この成長を収益に結びつけるために、広告だけでなくサブスクリプションという直接課金モデルを導入するのは自然な流れだと感じました。クリエイターにとっても、広告収益は変動が大きいので、安定した月額収入が得られるのは魅力的です。
他SNSのサブスクリプション機能と比較
クリエイター向けサブスクリプションは、すでに複数のSNSが提供しています。
Instagram サブスクリプション
Metaは2022年からInstagramでクリエイターサブスクリプションをテスト中で、限定Reels、ストーリーズ、バッジなどの特典を提供しています。X(旧Twitter)の収益配分とは異なるアプローチですね。
YouTube メンバーシップ
YouTubeのチャンネルメンバーシップは最も成熟したモデルで、カスタム絵文字やメンバー限定動画、優先チャットなどの特典があります。価格帯も複数設定可能です。
TikTok サブスクリプション
TikTokも2024年からクリエイターサブスクリプションを展開中。ライブ配信中の特典が中心ですが、徐々に機能を拡充しています。

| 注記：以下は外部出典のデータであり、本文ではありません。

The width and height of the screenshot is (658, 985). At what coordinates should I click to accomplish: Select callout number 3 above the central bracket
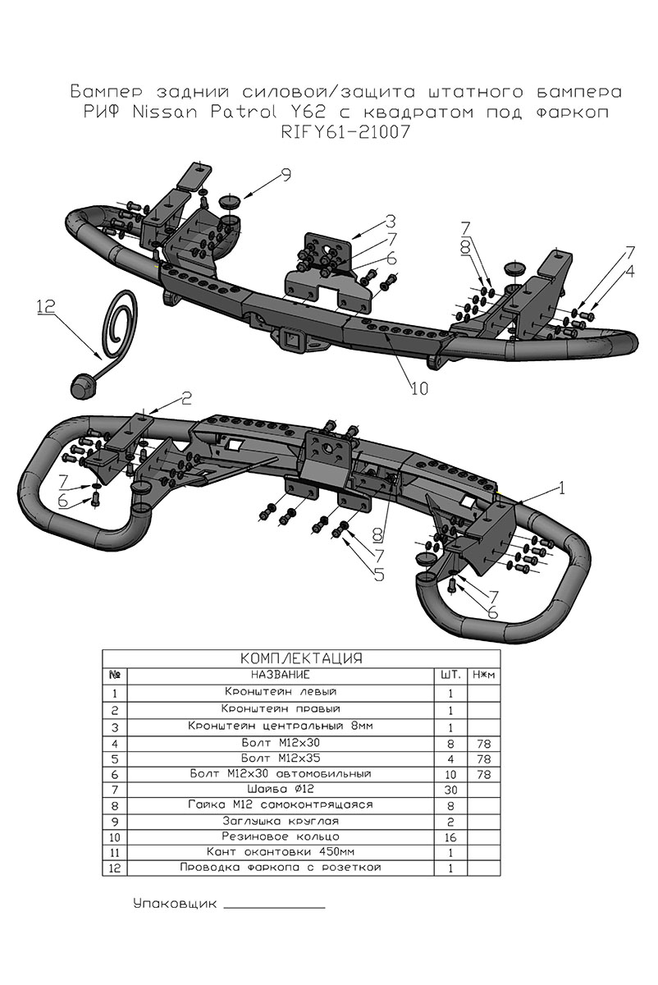click(x=391, y=221)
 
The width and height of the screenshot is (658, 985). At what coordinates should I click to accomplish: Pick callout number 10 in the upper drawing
click(x=419, y=389)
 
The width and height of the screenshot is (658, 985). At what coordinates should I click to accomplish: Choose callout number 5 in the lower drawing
click(x=379, y=574)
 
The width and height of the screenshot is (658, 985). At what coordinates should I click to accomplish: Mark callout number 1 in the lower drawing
click(x=561, y=488)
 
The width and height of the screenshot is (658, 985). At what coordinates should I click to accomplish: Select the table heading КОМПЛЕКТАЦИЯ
click(x=301, y=658)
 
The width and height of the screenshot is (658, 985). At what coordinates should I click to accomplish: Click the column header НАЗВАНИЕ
click(x=280, y=675)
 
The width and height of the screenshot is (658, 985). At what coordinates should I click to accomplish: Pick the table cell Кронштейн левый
click(x=280, y=692)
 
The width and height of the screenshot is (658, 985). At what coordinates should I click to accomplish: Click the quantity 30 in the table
click(x=450, y=789)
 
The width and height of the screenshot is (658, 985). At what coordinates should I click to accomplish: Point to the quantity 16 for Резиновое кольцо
click(x=450, y=836)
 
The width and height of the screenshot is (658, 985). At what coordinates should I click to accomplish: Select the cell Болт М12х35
click(x=280, y=757)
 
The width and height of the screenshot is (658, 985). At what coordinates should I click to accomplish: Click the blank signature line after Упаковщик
click(x=274, y=906)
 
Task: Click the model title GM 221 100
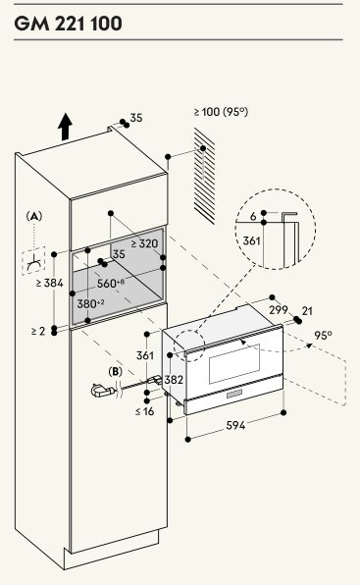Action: tap(69, 24)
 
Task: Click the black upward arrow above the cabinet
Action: tap(65, 127)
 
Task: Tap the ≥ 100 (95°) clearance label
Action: tap(221, 112)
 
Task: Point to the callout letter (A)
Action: tap(34, 216)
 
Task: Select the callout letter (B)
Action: tap(115, 372)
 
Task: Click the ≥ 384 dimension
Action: tap(50, 283)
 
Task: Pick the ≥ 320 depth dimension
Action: tap(144, 243)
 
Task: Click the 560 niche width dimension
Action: tap(111, 283)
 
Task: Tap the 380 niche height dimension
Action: tap(90, 303)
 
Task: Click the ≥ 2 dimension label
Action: tap(38, 331)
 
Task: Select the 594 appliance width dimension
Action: tap(235, 425)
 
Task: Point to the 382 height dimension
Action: tap(174, 380)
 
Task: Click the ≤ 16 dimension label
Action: tap(145, 411)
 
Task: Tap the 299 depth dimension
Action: tap(279, 309)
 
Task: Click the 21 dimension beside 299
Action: tap(307, 311)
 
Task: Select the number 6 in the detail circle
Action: tap(253, 216)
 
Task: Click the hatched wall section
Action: tap(204, 176)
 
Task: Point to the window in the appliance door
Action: tap(234, 364)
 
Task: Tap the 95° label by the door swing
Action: tap(323, 335)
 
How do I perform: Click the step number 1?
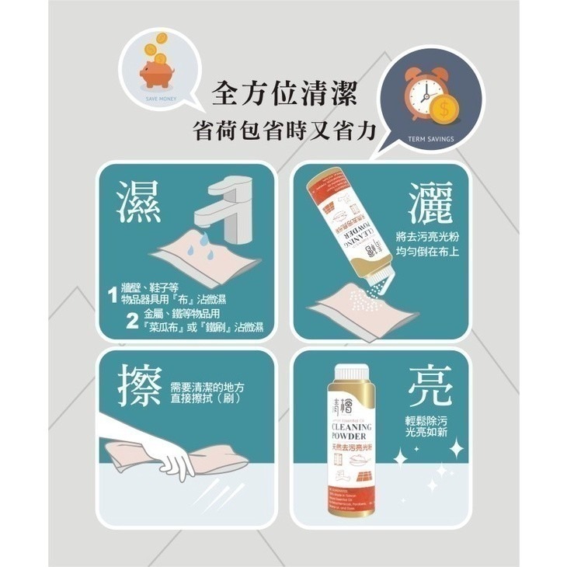(x=113, y=295)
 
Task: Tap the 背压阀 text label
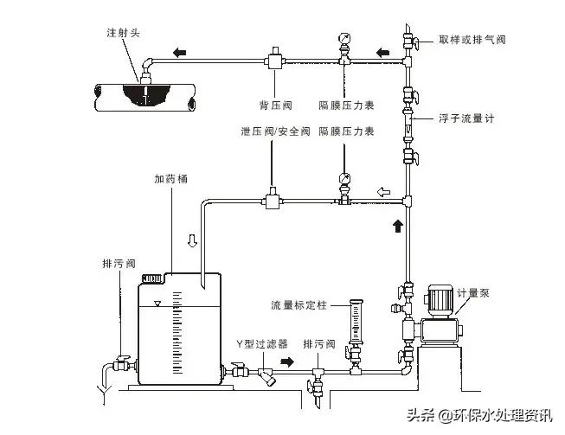(276, 106)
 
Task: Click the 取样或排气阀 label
(471, 39)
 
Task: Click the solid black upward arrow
(398, 227)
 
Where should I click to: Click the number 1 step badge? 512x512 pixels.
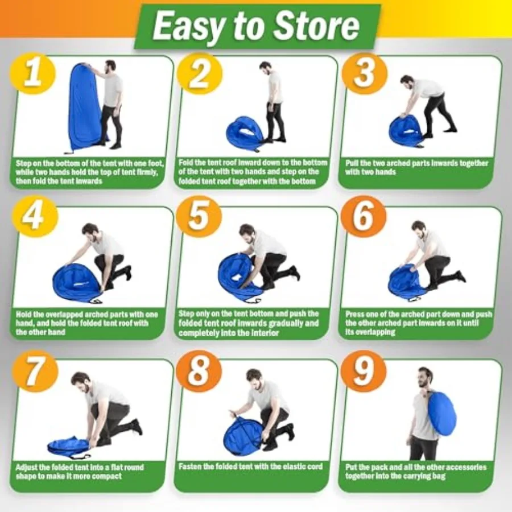click(32, 75)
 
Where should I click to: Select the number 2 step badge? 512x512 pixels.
click(199, 75)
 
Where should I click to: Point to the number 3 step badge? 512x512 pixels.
click(364, 74)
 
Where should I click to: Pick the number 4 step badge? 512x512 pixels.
click(34, 217)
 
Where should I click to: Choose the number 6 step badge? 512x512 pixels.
click(363, 217)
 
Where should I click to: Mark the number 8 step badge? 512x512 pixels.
click(199, 371)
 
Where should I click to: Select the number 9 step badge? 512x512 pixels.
click(363, 371)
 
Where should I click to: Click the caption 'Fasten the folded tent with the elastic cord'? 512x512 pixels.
click(250, 466)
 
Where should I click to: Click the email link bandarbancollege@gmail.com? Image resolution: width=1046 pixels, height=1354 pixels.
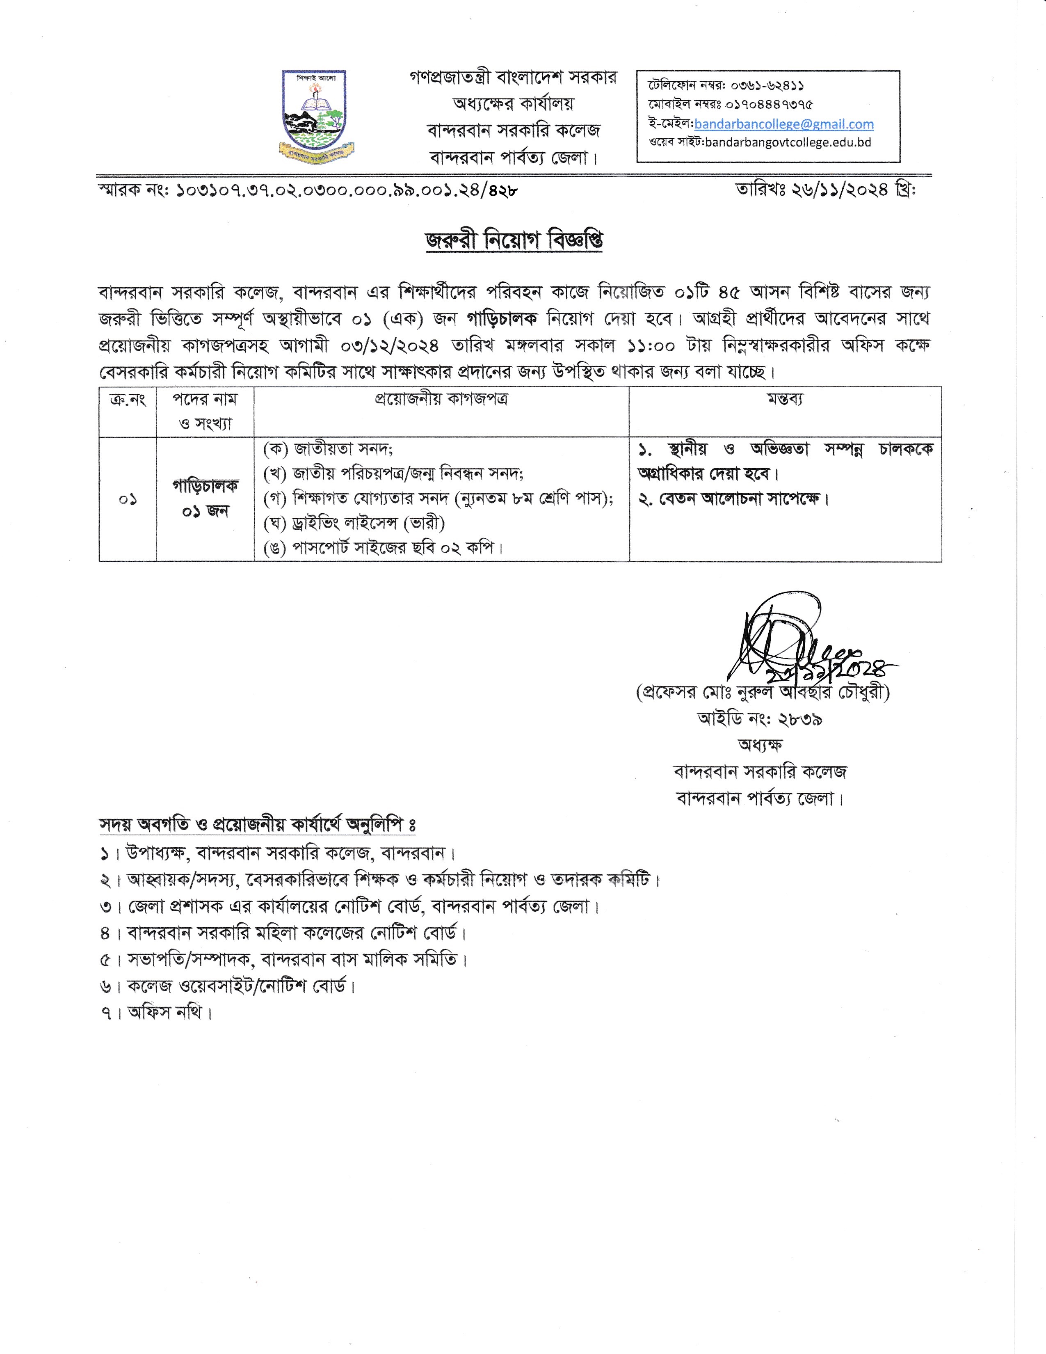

Snapchatの差別化ポイントは、StoriesとChatという同プラットフォーム独自のコミュニケーション手段と組み合わせている点でしょうか。単なるコンテンツ課金ではなく、「クリエイターとの関係性の深化」を前面に押し出しているのが特徴的です。
日本への影響と展開の見通し
初期展開は米国のみで、その後カナダ、イギリス、フランスに拡大予定とされています。日本でのサービス開始時期は未定です。
正直なところ、日本ではSnapchatの利用率自体がそれほど高くないため、直接的な影響は限定的かもしれません。ただし、SNS全体のトレンドとして、クリエイターの直接課金モデルが加速していること自体は注目に値します。
日本で言えばLINEやInstagramのクリエイター機能にも影響が波及する可能性がありますし、noteなどのコンテンツプラットフォームとの競合も出てくるかもしれません。
クリエイターエコノミーの変化
ここ数年、クリエイターの収益化手段は急速に多様化しています。広告収益、投げ銭、サブスクリプション、物販、コラボ案件と、チャネルが増えるほどクリエイターの選択肢は広がります。
一方で、各プラットフォームが「クリエイターの囲い込み」を競い合っている側面もあるので、プラットフォーム依存のリスクについては意識しておいた方が良さそうです。複数の収益源を持つことが、結局は一番安定する戦略だと思います。
まとめ
Snapchatのクリエイターサブスクリプションは、9億人超のユーザーベースを活かした新たな収益化の試みです。2月23日のアルファ開始後、どの程度のクリエイターが参加し、ユーザーの課金率がどうなるかが今後の注目ポイントになりそうですね。
詳細はSnapchat公式ニュースルームで確認できます。クリエイターエコノミーに関心がある方は、一度チェックしてみると良いかもしれません。